Man, it's been almost a month since I've written anything- time flies when you're not in the hospital!
Things have been really good around here. Since I've healed up from the surgery, I feel excellent. I'm not sure if I feel better than I did a few months ago (maybe) but I feel 100x better than I did the month before I got Sparky 2.0.
I think the main difference is that I feel warm and can think so much more clearly. I was also hearing my heart pound everywhere on my body- I felt like I could see my pulse in my fingers, ears, arms, legs- everywhere. I've since learned that can happen when your heart rate is erratic and weak. So that's gone now too. Ahhhhh (she says with a contented sigh).
Sparky got his 1 month check up today. All is well! The doc that tests the device was training another doc on the testing equipment, so I got the detailed explanation of everything she was looking at on the computer screen, which was pretty cool. I found out that if my heart ever goes into one particular weird rhythm, Sparky will sound an alarm. From my chest. I know- wild. She tested the alarm for me-it sounds like a European police car. "Woooga wooooga" is the best explanation I've got for you.
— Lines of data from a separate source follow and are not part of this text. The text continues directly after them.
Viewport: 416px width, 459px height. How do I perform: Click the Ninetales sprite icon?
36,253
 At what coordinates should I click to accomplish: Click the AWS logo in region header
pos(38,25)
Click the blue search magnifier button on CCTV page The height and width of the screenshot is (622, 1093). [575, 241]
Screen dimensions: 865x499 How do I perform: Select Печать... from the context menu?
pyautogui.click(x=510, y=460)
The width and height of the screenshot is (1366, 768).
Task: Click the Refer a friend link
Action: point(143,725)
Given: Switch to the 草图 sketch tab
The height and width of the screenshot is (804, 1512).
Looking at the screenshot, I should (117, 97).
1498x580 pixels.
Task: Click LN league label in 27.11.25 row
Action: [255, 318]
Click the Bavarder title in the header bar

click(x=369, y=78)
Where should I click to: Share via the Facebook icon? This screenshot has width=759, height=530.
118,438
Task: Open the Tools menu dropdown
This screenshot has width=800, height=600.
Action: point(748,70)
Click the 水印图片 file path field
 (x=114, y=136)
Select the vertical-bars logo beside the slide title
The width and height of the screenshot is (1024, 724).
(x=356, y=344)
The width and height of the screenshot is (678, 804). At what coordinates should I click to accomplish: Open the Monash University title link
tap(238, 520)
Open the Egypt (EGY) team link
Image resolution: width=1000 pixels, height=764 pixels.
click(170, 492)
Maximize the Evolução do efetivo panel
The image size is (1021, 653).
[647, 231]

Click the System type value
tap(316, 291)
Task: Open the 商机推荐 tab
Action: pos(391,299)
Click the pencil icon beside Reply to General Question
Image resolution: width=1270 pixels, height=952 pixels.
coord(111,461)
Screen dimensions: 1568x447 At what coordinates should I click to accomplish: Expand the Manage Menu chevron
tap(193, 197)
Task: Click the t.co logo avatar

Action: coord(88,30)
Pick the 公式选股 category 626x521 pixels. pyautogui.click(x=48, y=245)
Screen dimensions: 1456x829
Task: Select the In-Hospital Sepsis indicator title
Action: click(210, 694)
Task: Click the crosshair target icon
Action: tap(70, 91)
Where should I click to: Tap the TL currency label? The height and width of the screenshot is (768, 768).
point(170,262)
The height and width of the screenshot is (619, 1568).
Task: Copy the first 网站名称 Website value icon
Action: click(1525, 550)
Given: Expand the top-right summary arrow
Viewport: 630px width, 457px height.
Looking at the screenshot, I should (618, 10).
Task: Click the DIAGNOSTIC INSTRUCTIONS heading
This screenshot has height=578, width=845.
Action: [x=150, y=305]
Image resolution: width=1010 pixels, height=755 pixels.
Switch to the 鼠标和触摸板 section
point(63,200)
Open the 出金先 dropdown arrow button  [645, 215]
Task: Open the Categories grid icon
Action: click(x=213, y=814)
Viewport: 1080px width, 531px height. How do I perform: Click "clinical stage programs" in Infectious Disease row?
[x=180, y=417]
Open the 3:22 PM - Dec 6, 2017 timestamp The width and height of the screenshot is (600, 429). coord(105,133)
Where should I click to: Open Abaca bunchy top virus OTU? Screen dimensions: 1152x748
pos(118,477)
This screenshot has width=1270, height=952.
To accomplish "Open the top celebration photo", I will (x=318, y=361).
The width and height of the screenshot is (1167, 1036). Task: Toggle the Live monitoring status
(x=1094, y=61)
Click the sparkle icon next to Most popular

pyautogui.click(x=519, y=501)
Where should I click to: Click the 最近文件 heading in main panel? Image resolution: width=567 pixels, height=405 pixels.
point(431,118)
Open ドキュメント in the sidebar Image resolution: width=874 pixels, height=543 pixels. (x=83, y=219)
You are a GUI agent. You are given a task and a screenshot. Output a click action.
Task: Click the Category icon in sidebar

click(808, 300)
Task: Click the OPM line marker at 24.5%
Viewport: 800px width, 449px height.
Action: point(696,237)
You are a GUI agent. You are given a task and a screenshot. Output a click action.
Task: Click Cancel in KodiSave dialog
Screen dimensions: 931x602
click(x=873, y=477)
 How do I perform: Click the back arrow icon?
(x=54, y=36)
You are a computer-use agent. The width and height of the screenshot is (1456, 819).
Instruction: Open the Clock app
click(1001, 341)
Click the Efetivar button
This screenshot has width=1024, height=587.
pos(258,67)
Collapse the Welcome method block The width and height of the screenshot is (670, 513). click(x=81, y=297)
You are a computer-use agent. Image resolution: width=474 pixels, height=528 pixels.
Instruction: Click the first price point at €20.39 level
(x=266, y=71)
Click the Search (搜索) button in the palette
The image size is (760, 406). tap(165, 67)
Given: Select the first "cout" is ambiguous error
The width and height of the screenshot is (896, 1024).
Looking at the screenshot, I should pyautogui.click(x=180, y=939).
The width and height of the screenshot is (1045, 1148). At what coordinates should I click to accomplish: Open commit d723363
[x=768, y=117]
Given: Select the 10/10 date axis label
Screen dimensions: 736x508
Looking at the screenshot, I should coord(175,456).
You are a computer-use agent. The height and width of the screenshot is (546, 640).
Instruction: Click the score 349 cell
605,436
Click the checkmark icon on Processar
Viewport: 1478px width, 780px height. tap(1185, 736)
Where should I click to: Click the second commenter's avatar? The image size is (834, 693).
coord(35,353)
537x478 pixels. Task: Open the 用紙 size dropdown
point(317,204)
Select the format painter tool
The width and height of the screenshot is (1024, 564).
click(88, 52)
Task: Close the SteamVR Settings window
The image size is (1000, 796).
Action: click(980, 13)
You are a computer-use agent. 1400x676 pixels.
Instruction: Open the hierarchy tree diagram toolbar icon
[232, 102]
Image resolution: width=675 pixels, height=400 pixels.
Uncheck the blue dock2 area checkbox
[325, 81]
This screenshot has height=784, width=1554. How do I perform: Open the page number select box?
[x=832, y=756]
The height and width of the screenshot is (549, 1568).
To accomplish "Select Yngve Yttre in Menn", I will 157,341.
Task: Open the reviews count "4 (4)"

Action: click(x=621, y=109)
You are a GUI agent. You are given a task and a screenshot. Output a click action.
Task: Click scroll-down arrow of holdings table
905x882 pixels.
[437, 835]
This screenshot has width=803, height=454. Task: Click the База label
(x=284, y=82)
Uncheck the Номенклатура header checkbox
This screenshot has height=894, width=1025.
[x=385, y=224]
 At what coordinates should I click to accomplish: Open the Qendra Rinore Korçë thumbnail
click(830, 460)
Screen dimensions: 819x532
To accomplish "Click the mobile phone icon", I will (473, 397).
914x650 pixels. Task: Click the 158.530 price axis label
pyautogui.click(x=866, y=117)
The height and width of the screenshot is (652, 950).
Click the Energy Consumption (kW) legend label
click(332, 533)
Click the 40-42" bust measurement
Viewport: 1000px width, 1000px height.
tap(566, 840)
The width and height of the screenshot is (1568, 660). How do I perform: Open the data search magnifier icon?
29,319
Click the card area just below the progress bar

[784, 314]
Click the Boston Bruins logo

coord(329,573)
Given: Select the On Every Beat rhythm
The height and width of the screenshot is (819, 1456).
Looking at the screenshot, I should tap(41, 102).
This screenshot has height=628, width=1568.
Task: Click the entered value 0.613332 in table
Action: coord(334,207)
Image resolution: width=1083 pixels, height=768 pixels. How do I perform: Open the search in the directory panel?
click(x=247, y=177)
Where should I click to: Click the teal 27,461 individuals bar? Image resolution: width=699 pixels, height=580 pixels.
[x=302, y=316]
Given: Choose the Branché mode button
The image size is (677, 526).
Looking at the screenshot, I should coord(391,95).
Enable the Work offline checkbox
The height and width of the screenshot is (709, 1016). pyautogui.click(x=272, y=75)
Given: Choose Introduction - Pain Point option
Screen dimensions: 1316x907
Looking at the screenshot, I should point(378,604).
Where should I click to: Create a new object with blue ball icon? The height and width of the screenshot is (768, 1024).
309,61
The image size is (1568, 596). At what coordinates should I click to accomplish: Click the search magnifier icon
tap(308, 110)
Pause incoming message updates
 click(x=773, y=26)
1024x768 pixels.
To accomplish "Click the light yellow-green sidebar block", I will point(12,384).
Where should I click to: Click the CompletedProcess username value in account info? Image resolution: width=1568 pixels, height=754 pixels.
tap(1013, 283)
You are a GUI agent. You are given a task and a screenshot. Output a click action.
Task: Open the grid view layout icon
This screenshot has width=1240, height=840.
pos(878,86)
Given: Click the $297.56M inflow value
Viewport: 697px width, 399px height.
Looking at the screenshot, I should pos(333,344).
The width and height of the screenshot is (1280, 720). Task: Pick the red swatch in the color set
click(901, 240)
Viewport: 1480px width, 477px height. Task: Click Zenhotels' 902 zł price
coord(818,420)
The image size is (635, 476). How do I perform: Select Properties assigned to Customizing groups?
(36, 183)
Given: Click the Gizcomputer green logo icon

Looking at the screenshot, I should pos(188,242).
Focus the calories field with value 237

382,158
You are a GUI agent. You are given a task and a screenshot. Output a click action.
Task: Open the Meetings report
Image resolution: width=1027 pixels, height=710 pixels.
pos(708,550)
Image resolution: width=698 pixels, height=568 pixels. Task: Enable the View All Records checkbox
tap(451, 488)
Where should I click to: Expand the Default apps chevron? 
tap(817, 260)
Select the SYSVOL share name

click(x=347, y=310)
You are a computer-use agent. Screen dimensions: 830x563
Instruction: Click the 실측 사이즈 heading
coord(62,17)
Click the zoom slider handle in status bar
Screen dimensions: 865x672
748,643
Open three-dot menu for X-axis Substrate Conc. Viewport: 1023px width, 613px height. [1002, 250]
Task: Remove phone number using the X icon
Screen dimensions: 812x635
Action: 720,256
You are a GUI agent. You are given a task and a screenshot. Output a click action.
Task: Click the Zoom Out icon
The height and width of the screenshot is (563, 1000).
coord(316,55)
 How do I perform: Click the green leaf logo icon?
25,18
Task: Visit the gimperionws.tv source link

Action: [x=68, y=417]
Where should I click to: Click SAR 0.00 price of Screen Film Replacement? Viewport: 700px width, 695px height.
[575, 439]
Crazy.
I've had a lot more energy overall this last month- I can do 3 things each day now if I want. Examples include 1) Go to rehab, 2) Go to the grocery store, 3) Do the dishes. Or 1) Get dressed all cute and style my hair, 2) Go shopping for a little while, and 3) Go to happy hour with my girlfriends. I'm leaning towards the latter, but that's just me.
So the energy has been great, but it's like I've gotten a taste of freedom and I want more. I feel like I have more energy than my heart can keep up with. For example- I've been having this raging urge to run lately. I just want so much to have that feeling of working hard, sweating, and willing myself to make it to the finish line. I want to be able to push myself and be stopped by my muscles burning, not because I feel like I got punched in the heart and I can't see. I used to hate sweating and working out hard, and now it's all I want to do. So next time you're on the treadmill and hating life- think of me and enjoy the sweat a little ok? : )
That's all I've got for today-Merry Christmas to you all and I'll see you in the New Year!